I have a mbuna tank and I am looking to add a Gold Nugget Pleco L81.

I know these guys need driftwood, but I am hesitant to get it for my tank because I know it softens water, and lowers pH. I have a 55 gallon tank, I was thinking of maybe just getting a 4 inch by 3 inch piece or roughly smaller than that just so the pleco has something to chew on. I will end up putting it behind my rock work so it wont be seen.

Should I even go through the trouble of getting wood for him? I want him to be happy but I also want to keep my water parameters the same.

Am I right in guessing that such a small piece of driftwood will not affect the water parameters of a 55 gallon tank?

Is there any downside to the driftwood for the mbuna? I have yellow labs, demasoni, acei and white top hara afras, along with 2 clown loaches

Any feedback is appreciated.


----------



## PsYcHoTiC_MaDmAn (Dec 26, 2005)

what are your water parameters.

yes the tannins released from the driftwood can lower pH. HOWEVER if there is enough KH you will not see an effect.

and just FYI, acei are commonly found in schools around sunken logs and trees within the lake


----------



## prov356 (Sep 20, 2006)

I use mopani wood for my plecos and they seem to like it more than the regular driftwood found in 
stores. I've never seen an effect on my KH due to the wood. Just monitor and buffer, if needed. I think it 
looks good in a tank, and yes, there is wood in the rift lakes and fish do take refuge there.

I believe this is one of Arthur's pics, but can't find the source at the moment.


----------



## Denny (Sep 27, 2008)

Try African driftwood if you can get it. It doesn't float and easy to arrange. My cichlids seem to like it.


----------



## CichlidLover2 (Jul 31, 2005)

So what you guys are saying is that I should be fine with a small 4-3 inch piece of driftwood in my 55gallon?

Now my next question is will the driftwood really make that much of a difference for the pleco? Would it be better with or without the wood for the pleco?

Will the wood release a significant amount of tannins even if it is very small? Is it true that smaller pieces will release less tannins?

How long should I soak a piece that is 4-3 inches?


----------



## PsYcHoTiC_MaDmAn (Dec 26, 2005)

keep it for the plec. it may survive without it, however it will be in much better health if it has access to it.

dont worry about tannins, they are NOT bad, they may discolour the water (carbon can help, but IMO I'd leave it out) however I would dilute the effect with decent water changes.

I wouldn't bother soaking the wod, I'd just shove it in, but then I dont have a problem with tannins


----------



## niccomau (Oct 14, 2008)

certain types of wood leach more tannins than others. Pre-boiling can help release more of the tannins berfore it goes into the tank.


----------



## dreday (Oct 12, 2007)

i have mopani in my planted tank and it stained for a while, about 8 months. but it is a natural look. and a small piece of wood in that size tank should not affect it. and if is already "drift" wood then it should be weathered and not release much tannins.

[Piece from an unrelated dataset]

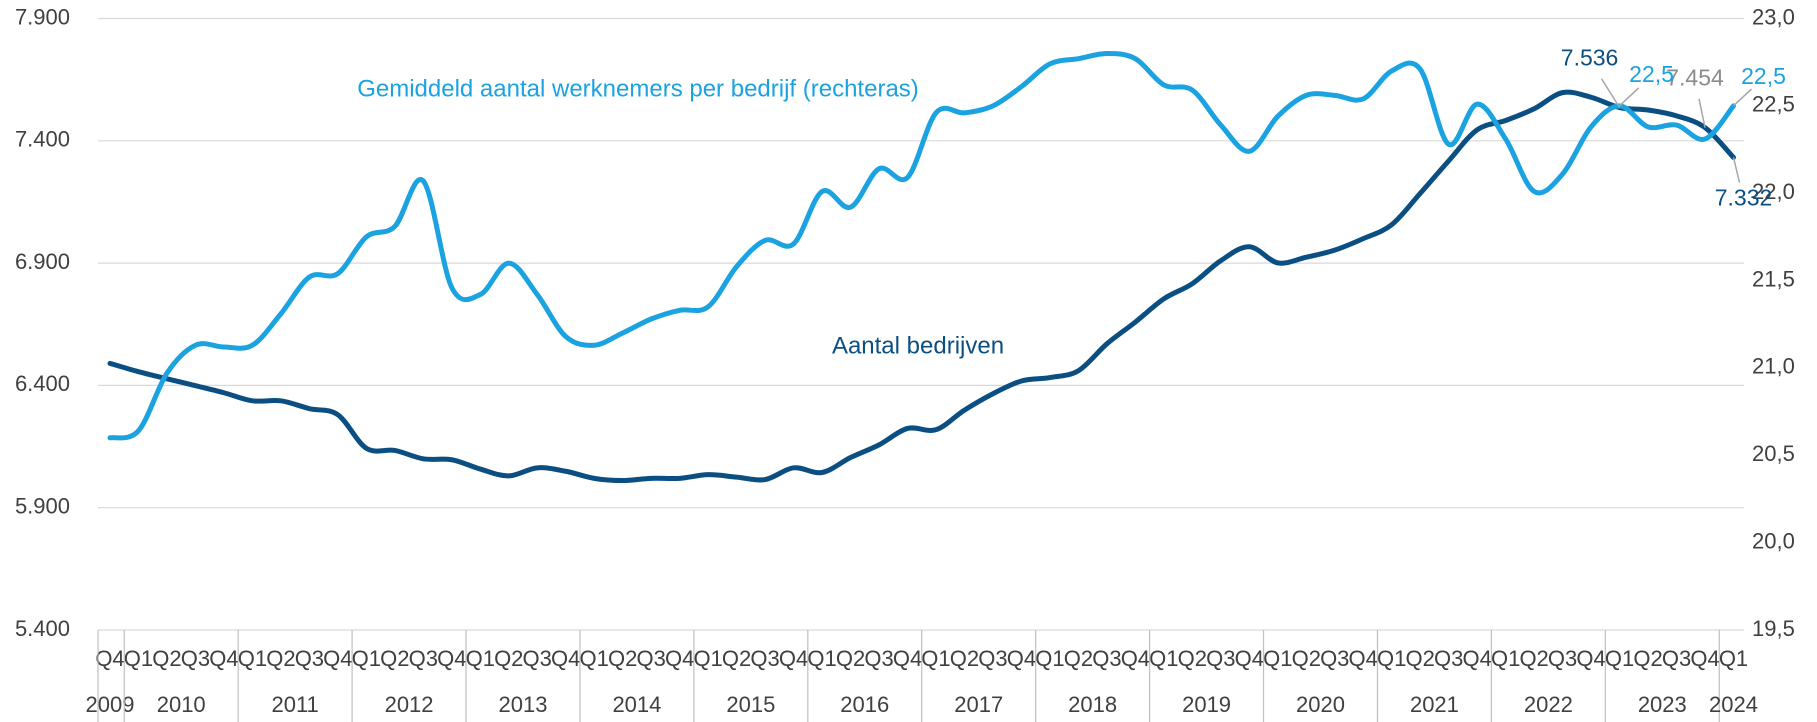 Image resolution: width=1817 pixels, height=722 pixels. Describe the element at coordinates (1774, 454) in the screenshot. I see `y2-tick-label: 20,5` at that location.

and yes plecos love wood. make sure it has a nice dark place to hide also. i have a large piece of wood in my hap/peacocks tank. it was drift wood and it released nothing.


----------



## Denny (Sep 27, 2008)

Pleco on African driftwood on the right side. Mine enjoy it for cleaning and relaxing. Wood does not float and plants attach very easy to it.


----------